EXERCISE OBJECTIVE:
Every line of the records that holds the word "comment" should be copied.

Stored data:

=====

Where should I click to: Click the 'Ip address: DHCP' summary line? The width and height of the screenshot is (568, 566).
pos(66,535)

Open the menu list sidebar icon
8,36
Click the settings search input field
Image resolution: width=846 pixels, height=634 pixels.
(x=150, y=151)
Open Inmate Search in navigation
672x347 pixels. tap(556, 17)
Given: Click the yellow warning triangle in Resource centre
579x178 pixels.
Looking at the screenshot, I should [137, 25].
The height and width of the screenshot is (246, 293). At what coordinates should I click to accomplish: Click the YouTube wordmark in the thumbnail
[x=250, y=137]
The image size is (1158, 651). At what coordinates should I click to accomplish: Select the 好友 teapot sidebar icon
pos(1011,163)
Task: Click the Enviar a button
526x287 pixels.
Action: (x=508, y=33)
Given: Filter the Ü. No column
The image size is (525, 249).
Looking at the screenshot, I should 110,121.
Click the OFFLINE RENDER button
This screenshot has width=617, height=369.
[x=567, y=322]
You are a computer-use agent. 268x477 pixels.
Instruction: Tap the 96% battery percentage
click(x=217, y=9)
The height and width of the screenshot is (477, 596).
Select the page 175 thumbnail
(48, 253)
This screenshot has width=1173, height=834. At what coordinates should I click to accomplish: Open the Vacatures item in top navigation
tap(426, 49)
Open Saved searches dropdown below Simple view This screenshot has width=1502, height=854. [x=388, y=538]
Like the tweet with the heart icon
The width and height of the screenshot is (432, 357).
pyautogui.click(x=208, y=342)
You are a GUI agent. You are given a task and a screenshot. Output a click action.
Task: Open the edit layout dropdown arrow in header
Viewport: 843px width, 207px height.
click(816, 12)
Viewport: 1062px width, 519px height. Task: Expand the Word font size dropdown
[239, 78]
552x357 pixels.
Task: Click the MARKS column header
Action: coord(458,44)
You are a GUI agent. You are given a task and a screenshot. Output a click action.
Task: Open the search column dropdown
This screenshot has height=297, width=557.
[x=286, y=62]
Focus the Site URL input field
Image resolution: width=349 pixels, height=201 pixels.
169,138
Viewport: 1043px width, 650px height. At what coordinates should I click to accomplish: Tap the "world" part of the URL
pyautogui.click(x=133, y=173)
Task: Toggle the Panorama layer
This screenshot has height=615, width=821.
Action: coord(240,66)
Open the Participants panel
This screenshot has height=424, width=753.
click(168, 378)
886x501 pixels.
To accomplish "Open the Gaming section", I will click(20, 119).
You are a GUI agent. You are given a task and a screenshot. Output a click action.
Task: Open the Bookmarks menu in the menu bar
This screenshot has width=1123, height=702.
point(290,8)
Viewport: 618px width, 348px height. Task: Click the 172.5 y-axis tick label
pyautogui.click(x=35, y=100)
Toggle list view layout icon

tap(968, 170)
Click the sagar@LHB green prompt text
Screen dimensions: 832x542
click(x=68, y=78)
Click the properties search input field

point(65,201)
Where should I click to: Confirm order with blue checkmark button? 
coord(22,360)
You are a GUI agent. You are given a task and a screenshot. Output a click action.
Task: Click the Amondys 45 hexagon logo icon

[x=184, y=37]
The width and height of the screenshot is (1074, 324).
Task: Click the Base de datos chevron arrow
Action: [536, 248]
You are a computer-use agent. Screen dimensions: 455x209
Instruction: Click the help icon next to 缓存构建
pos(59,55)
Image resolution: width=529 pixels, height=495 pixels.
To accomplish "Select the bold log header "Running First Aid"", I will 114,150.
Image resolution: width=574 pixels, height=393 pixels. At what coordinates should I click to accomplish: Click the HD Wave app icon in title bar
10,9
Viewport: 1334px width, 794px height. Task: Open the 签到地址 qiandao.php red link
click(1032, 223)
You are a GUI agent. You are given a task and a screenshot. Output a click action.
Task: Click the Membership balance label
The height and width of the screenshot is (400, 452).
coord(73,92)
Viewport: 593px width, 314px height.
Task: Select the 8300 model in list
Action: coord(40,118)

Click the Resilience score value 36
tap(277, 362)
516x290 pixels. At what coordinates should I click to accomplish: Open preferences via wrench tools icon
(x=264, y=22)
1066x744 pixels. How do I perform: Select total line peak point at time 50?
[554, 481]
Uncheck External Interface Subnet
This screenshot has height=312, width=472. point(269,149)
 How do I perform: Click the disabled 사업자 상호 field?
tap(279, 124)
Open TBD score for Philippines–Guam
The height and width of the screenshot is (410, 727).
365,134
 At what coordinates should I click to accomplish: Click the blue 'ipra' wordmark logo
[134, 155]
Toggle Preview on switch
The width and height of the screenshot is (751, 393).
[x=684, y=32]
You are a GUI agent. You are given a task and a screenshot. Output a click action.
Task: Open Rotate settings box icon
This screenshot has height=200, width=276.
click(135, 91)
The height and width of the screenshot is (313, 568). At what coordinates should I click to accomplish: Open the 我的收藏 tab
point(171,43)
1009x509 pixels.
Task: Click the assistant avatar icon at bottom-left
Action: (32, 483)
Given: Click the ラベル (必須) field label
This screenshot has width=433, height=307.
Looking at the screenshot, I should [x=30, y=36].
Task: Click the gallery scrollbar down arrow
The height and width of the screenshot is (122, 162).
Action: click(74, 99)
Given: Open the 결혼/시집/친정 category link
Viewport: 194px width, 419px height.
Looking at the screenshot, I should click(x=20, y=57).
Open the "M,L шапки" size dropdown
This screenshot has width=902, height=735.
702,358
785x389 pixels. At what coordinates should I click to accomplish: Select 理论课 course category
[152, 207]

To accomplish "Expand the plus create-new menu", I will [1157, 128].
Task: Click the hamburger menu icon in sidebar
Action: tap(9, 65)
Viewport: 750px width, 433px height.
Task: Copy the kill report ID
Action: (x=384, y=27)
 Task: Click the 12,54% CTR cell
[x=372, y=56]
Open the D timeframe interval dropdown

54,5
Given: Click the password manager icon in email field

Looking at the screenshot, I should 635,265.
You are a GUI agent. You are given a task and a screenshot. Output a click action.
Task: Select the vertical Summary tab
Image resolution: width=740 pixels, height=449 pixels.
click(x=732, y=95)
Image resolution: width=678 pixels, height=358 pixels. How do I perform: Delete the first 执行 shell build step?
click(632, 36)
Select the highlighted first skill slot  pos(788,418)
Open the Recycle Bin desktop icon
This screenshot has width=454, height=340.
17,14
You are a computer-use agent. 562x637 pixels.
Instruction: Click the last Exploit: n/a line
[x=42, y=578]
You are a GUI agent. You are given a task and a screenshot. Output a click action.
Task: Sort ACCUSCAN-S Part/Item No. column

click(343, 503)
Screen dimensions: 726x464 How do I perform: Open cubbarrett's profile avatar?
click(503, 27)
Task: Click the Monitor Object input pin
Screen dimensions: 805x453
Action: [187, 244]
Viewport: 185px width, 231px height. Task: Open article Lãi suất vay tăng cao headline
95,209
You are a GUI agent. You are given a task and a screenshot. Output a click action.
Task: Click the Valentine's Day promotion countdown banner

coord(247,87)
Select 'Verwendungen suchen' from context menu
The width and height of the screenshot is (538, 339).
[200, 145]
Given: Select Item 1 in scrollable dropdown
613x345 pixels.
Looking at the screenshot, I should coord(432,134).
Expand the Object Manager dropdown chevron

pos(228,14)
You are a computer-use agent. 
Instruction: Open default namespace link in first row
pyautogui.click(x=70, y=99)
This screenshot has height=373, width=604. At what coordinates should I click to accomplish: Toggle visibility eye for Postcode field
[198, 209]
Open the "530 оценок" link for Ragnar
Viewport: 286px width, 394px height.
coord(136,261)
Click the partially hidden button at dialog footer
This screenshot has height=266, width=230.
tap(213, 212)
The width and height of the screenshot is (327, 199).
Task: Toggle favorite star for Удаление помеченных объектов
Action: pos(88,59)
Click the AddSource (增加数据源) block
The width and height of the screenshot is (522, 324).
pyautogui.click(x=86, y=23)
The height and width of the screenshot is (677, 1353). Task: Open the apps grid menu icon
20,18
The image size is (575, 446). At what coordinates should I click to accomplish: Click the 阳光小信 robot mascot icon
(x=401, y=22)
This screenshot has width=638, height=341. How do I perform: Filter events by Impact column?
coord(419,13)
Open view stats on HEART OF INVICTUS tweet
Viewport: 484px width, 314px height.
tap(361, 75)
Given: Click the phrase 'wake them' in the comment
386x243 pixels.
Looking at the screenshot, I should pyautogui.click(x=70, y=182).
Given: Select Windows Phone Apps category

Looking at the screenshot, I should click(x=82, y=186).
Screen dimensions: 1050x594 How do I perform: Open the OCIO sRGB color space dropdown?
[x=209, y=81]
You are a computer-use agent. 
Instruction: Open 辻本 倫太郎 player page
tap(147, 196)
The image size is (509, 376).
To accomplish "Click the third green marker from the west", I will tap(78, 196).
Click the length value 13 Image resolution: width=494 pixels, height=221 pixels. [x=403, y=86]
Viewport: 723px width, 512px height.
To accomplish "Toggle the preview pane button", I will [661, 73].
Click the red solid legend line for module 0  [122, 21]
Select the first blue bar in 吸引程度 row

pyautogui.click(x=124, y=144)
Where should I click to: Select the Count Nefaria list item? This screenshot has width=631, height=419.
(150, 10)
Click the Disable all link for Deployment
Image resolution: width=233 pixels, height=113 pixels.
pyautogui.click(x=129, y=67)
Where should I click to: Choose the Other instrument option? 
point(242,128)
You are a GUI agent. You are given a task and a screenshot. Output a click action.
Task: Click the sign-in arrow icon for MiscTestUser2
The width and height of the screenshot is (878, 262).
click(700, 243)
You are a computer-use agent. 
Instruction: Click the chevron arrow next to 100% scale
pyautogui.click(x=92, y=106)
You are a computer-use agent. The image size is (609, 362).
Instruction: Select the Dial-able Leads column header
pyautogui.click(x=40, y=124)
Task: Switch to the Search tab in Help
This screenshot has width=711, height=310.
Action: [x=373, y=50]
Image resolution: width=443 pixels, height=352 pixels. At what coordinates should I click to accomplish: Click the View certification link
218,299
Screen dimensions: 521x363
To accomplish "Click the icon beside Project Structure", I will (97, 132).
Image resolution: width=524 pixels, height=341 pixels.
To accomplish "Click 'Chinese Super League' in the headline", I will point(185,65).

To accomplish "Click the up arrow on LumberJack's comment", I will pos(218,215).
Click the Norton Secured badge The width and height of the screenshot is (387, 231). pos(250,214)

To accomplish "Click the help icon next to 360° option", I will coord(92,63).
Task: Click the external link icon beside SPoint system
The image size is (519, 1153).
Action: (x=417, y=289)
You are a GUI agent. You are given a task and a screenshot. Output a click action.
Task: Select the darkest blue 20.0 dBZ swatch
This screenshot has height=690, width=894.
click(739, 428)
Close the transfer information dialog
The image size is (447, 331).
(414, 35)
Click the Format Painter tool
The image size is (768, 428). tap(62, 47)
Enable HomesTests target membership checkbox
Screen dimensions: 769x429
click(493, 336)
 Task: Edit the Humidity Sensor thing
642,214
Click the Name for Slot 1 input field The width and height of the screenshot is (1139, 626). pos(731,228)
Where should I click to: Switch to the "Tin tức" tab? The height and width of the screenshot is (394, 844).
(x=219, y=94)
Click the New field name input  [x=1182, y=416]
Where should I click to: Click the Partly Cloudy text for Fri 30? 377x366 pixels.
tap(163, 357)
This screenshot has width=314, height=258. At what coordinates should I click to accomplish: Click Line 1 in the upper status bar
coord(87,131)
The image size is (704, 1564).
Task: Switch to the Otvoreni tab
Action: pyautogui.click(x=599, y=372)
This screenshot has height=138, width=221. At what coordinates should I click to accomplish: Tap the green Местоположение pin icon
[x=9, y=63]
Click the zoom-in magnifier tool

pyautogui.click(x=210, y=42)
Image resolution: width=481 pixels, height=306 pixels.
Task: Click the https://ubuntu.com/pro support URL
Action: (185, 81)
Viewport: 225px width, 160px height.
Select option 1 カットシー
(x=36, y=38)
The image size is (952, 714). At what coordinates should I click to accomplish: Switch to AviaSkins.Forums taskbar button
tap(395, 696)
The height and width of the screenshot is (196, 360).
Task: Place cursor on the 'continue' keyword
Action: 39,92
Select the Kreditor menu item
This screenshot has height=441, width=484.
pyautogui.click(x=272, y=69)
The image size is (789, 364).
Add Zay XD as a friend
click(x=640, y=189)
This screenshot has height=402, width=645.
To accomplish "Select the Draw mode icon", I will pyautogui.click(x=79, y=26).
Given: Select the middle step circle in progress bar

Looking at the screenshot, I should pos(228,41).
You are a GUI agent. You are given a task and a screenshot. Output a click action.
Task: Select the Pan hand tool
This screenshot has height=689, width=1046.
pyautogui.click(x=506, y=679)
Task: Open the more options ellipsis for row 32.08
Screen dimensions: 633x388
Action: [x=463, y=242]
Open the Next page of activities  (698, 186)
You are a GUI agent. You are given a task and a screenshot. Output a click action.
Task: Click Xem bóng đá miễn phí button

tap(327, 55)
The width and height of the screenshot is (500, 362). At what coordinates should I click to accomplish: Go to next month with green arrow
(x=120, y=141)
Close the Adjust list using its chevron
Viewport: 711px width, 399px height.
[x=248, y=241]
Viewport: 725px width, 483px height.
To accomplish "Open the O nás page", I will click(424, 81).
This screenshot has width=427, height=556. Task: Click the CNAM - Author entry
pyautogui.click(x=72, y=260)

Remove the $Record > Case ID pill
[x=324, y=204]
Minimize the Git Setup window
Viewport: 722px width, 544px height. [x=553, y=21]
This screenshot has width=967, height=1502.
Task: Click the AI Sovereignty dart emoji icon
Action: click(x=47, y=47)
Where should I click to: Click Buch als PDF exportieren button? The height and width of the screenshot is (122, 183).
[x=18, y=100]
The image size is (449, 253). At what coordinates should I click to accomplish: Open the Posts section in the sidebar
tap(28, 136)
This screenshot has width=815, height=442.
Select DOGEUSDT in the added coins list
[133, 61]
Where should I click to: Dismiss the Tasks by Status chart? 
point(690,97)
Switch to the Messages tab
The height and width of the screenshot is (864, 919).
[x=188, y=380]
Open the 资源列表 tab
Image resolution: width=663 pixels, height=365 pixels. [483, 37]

=====

YOUR RESPONSE:
Given: Click the phrase 'wake them' in the comment
To accomplish "Click the up arrow on LumberJack's comment", I will pos(218,215).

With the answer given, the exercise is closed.